Extracted records:
========

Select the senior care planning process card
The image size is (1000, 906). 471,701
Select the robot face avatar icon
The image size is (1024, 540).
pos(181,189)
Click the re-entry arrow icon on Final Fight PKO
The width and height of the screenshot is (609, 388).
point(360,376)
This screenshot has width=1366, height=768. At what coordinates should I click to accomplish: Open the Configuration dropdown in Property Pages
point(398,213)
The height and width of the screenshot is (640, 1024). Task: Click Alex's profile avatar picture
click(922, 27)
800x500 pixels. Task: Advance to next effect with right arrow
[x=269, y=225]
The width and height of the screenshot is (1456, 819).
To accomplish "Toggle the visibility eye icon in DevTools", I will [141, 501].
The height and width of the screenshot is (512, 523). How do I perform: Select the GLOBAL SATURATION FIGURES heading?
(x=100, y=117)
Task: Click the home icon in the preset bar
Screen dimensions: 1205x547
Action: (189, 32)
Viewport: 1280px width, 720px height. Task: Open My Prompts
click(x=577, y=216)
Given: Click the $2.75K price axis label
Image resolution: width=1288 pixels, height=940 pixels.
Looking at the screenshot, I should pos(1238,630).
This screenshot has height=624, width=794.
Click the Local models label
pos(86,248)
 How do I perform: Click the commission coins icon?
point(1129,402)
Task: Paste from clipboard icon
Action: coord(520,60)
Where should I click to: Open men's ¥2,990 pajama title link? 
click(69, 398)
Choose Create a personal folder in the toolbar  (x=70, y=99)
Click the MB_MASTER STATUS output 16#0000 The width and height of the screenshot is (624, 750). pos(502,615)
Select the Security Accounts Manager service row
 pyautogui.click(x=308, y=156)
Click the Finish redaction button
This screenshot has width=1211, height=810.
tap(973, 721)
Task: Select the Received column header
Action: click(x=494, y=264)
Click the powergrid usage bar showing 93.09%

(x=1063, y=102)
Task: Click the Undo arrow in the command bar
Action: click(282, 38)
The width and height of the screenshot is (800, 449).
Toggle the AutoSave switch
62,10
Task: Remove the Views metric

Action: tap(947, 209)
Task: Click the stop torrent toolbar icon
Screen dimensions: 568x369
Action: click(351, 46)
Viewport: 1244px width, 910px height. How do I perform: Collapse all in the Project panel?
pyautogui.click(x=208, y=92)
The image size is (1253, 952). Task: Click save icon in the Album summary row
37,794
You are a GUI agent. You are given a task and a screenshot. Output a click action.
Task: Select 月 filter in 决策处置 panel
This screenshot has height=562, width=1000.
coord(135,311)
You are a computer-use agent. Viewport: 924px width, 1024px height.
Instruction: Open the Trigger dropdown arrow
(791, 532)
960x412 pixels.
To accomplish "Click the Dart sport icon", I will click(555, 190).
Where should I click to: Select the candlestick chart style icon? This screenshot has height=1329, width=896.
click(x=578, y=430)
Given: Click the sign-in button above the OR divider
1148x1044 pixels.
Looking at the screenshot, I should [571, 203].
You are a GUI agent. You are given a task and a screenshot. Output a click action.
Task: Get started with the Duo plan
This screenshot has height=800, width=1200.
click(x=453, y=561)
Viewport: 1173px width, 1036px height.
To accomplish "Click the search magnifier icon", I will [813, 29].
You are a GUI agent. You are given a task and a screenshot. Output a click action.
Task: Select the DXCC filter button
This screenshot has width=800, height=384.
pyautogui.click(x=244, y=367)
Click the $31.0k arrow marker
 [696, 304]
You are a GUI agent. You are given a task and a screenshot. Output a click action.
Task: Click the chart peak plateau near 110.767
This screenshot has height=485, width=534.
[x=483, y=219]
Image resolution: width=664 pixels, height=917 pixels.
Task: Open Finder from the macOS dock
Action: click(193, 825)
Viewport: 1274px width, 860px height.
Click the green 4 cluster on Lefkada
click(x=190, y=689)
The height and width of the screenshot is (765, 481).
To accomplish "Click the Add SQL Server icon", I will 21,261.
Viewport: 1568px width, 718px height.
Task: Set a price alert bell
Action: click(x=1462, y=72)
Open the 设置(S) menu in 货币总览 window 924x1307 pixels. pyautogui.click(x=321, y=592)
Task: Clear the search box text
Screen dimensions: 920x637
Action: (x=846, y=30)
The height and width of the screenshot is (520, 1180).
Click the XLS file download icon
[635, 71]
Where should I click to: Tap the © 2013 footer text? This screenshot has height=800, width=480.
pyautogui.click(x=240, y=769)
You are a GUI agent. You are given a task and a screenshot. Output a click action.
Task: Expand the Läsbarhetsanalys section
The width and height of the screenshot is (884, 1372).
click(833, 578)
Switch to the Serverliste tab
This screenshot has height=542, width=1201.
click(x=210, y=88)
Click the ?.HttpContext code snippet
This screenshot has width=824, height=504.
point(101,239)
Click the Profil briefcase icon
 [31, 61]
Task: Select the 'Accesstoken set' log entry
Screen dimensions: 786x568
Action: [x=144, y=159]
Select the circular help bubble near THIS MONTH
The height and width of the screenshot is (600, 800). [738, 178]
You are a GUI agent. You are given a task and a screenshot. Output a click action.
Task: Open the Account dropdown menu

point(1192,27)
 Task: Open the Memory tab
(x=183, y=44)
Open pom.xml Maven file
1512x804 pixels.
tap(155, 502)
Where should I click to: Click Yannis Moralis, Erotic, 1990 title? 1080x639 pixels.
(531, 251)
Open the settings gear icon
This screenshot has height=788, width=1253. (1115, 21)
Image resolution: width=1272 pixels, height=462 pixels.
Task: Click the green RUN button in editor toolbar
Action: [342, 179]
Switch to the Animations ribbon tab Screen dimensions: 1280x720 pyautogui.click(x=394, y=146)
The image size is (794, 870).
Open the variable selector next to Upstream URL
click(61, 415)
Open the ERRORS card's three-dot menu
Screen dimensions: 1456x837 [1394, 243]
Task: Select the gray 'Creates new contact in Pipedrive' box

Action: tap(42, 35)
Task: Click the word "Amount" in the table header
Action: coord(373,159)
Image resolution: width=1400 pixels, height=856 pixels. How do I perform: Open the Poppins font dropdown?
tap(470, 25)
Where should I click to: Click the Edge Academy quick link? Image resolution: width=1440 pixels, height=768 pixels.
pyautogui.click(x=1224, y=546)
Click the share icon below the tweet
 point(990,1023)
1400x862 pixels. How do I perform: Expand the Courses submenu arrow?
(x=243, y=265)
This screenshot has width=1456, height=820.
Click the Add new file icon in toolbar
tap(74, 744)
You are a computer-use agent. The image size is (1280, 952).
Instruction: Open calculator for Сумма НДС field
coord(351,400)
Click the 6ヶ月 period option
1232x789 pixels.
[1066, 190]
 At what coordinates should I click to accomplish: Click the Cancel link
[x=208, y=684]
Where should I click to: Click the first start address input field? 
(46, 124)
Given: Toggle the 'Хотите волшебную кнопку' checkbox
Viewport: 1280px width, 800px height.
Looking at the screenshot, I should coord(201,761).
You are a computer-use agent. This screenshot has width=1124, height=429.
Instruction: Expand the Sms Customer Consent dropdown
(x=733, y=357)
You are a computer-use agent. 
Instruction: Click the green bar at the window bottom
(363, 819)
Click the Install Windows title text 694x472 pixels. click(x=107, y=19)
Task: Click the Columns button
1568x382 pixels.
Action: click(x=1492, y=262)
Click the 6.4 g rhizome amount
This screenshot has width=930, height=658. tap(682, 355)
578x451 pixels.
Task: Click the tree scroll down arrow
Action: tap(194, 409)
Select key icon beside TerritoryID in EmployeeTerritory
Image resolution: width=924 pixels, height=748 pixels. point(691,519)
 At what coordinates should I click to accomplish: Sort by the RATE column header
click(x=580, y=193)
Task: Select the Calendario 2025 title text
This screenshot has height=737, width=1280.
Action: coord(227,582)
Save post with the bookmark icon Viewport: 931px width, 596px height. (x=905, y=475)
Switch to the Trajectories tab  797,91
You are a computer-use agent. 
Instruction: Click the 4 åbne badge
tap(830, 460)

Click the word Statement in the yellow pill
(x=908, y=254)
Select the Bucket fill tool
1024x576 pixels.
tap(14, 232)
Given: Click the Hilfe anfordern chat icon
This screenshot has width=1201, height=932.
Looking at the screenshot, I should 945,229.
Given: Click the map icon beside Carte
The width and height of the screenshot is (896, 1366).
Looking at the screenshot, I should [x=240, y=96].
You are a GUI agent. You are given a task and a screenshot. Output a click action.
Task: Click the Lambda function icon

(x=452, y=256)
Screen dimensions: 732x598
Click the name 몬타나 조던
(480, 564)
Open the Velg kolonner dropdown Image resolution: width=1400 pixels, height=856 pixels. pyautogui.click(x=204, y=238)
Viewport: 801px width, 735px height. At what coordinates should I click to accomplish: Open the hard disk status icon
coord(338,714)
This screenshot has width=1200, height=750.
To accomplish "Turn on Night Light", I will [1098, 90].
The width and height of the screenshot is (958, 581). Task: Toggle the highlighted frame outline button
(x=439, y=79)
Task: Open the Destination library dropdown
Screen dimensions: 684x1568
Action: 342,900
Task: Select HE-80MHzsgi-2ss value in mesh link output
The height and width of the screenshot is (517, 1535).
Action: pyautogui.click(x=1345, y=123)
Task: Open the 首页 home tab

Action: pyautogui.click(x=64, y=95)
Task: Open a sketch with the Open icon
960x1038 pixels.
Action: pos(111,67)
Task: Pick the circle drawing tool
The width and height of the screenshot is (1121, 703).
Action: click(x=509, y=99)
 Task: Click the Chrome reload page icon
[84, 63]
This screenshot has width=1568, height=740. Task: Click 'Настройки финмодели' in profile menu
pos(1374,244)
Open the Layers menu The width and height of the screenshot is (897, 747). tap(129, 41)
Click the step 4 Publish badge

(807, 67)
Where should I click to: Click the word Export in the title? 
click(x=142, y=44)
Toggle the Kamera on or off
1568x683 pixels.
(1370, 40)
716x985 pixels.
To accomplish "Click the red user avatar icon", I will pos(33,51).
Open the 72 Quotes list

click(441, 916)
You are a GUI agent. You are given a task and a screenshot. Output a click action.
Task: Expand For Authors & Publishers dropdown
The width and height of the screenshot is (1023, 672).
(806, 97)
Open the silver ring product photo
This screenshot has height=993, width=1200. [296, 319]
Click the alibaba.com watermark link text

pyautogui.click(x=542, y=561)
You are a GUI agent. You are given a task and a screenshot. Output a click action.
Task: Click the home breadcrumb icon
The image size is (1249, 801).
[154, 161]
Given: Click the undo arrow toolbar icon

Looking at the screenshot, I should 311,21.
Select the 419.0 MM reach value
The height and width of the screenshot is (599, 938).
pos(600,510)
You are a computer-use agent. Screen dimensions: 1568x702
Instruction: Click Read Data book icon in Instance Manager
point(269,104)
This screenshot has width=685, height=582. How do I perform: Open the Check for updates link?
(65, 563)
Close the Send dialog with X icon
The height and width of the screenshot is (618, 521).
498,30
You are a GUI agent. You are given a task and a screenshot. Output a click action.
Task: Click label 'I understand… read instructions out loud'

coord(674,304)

========

▸ **Goal of the exercise**: Only a number should be given: the count of lines above that contain the word "search".

▸ **Problem solution**: 2